Nanda was the foster-father of Krishna. He also helped to raise Balarama. Nanda, identified as King Nanda in many scriptures was a kinsman and a great friend of Vasudeva. According to Sripad Madhvacarya, Vasudeva and Nanda were step-brothers. Some other sources suggests them to be only friends.
King Vasudeva married Devaki, the daughter of King Devaka. Devaki's cousin, an evil tyrant named Kamsa, had imprisoned his father, Ugrasena, and usurped the throne. Owing to a divine prophecy that he would be slain by the eighth child of Devaki, Kamsa arranged that all of Devaki's sons should die at birth. Six children thus perished. Vasudeva's wife, Rohini, gave birth to Balarama, and Krishna himself was placed by Vasudeva into the hands of Nanda. Both Krishna and Balarama were brought up by Nanda, the cowherd-chief, and his wife, Yashoda.

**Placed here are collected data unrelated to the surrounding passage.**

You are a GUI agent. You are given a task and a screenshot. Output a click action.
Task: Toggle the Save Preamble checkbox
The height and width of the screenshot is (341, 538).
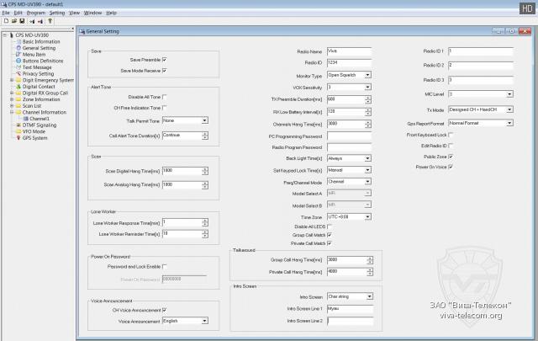click(x=164, y=60)
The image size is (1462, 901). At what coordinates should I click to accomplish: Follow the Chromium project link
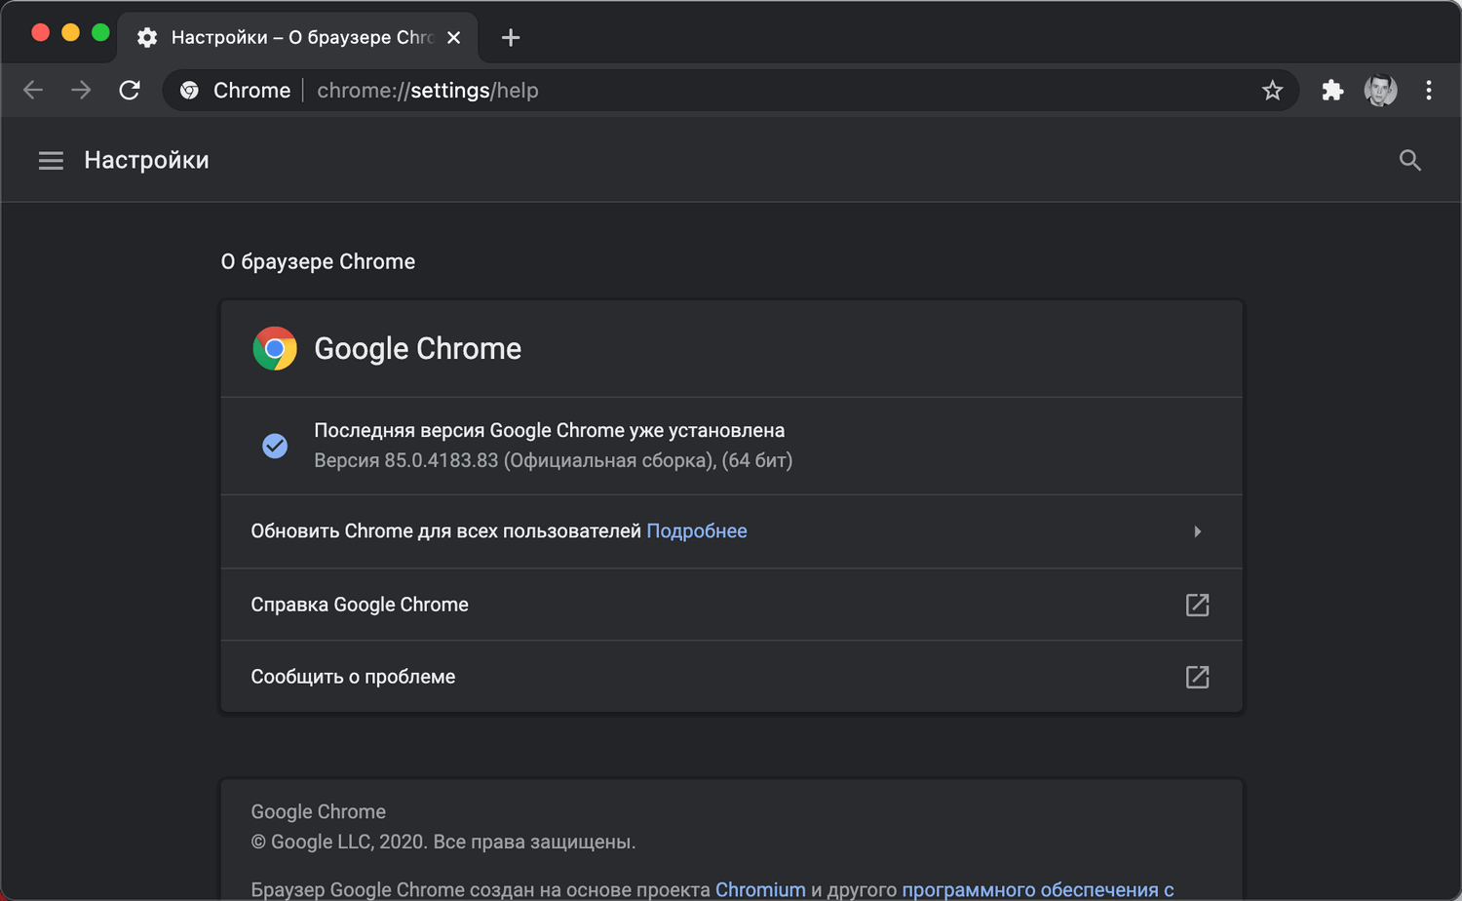759,889
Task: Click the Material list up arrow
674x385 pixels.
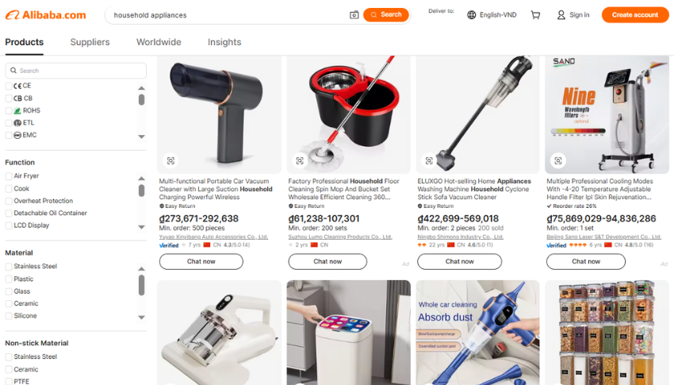Action: tap(141, 269)
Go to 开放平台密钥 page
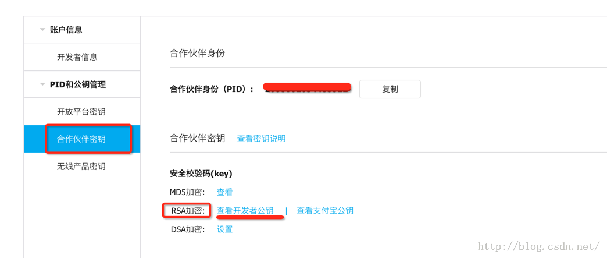 click(81, 112)
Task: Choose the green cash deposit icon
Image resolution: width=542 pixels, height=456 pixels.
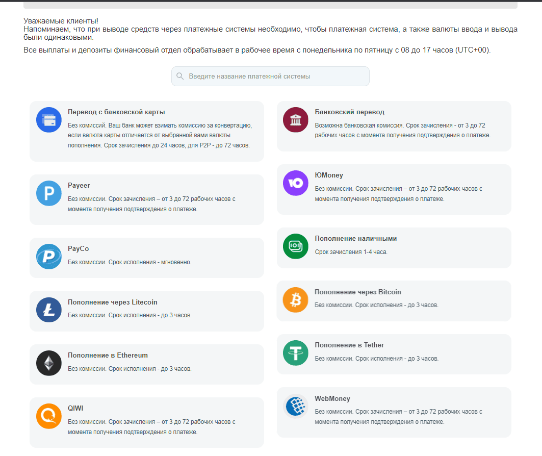Action: (x=296, y=246)

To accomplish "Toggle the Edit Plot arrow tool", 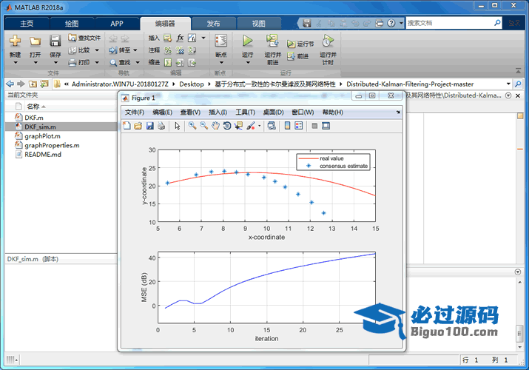I will click(x=177, y=126).
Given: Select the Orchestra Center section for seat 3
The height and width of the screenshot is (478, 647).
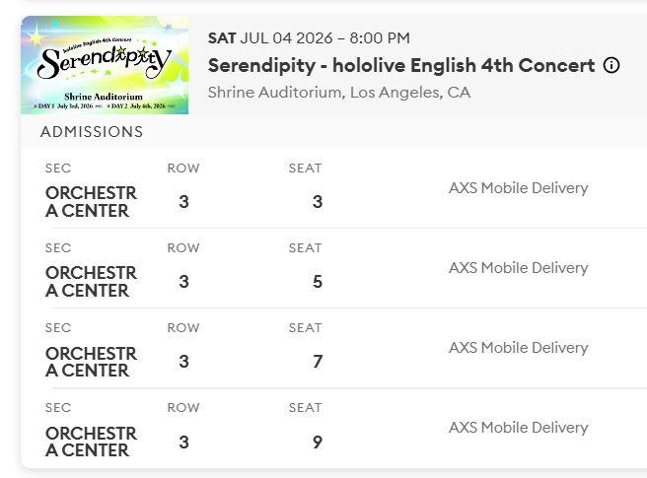Looking at the screenshot, I should coord(91,202).

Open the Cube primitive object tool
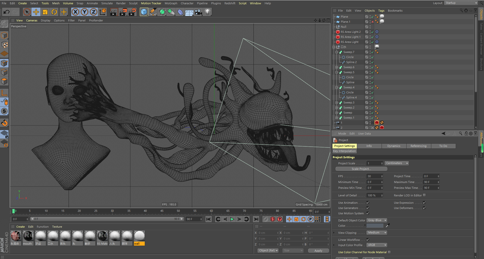click(144, 12)
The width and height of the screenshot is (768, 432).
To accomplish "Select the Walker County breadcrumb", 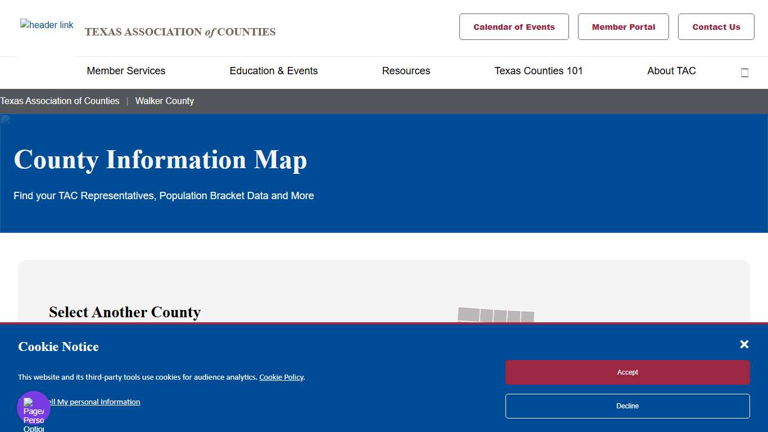I will pos(164,101).
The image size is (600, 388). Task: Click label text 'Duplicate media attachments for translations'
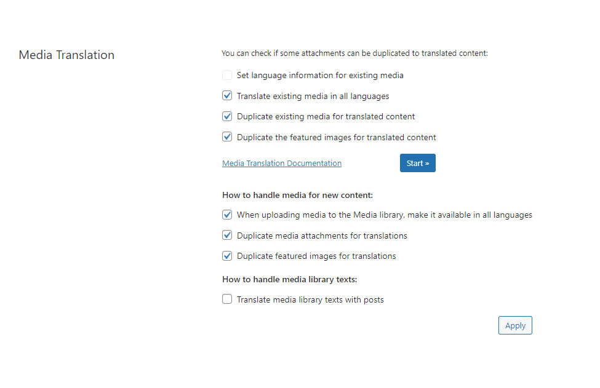point(322,236)
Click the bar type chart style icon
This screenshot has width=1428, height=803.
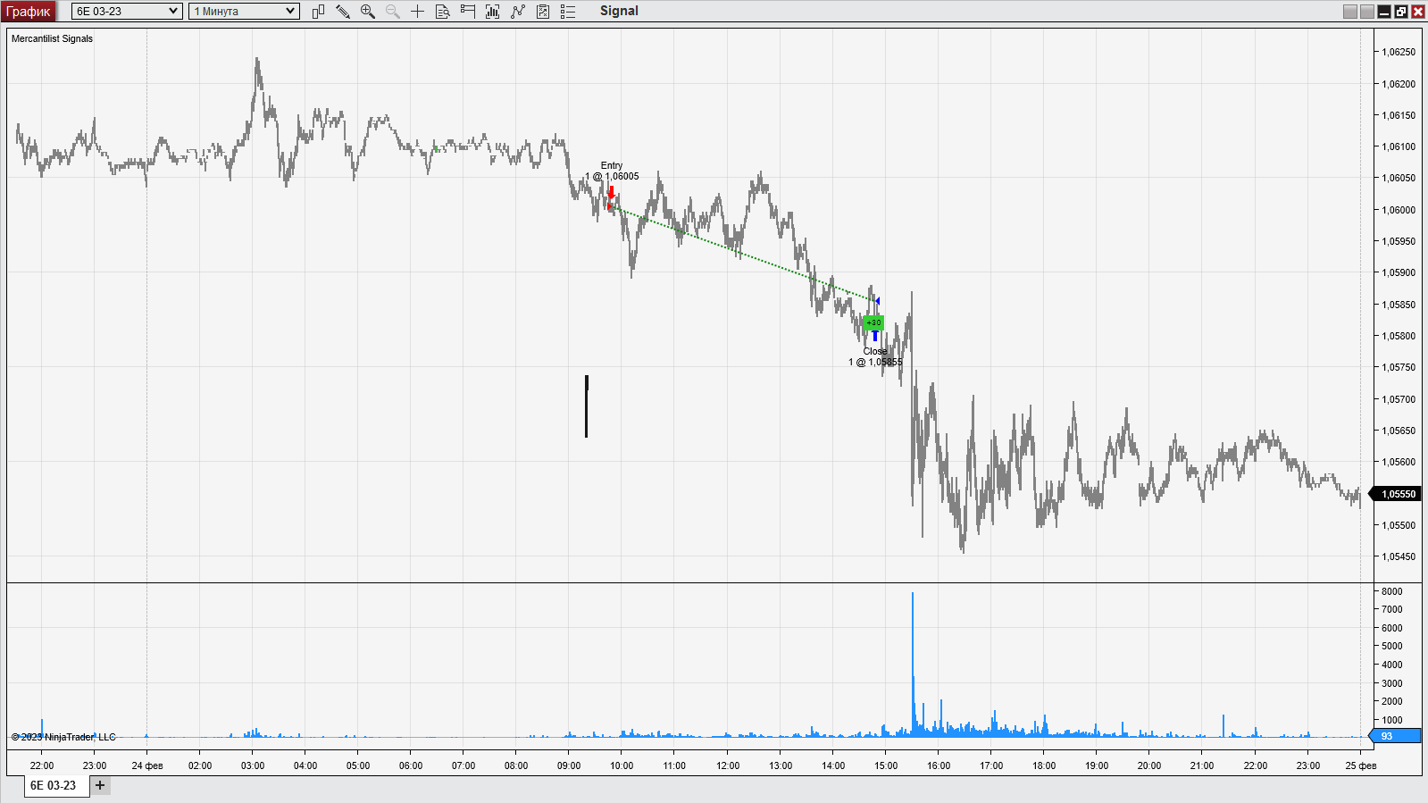click(318, 12)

A legend from the Bhagavata Purana describes the episode of Nanda's abduction. Having observed a fast during the ekadashi, he entered the waters of the Yamuna the following night to perform ablutions, disregarding the fact that it was a period of the day that was reserved for the asuras. He was captured by an asura who served Varuna, the god of water, and took him to his underwater realm. Having heard that his foster-father had been taken captive, Krishna reassured his community of the former's safety, and sought an audience with Varuna. Delighted at the sight of Krishna, Varuna offered his obeisance, as well as apologies for his servant's actions, and returned Nanda from his abode. Astonished at the sight of Varuna's abode as well as his foster-son's actions, Nanda conveyed this incident to the people of Gokulam, who determined that Krishna must be Ishvara.

When Krishna is enveloped by the serpent Kaliya, Nanda and his men attempt to rescue him by diving into the Yamuna, but he was restrained by Balarama, who knew the true identity of his brother.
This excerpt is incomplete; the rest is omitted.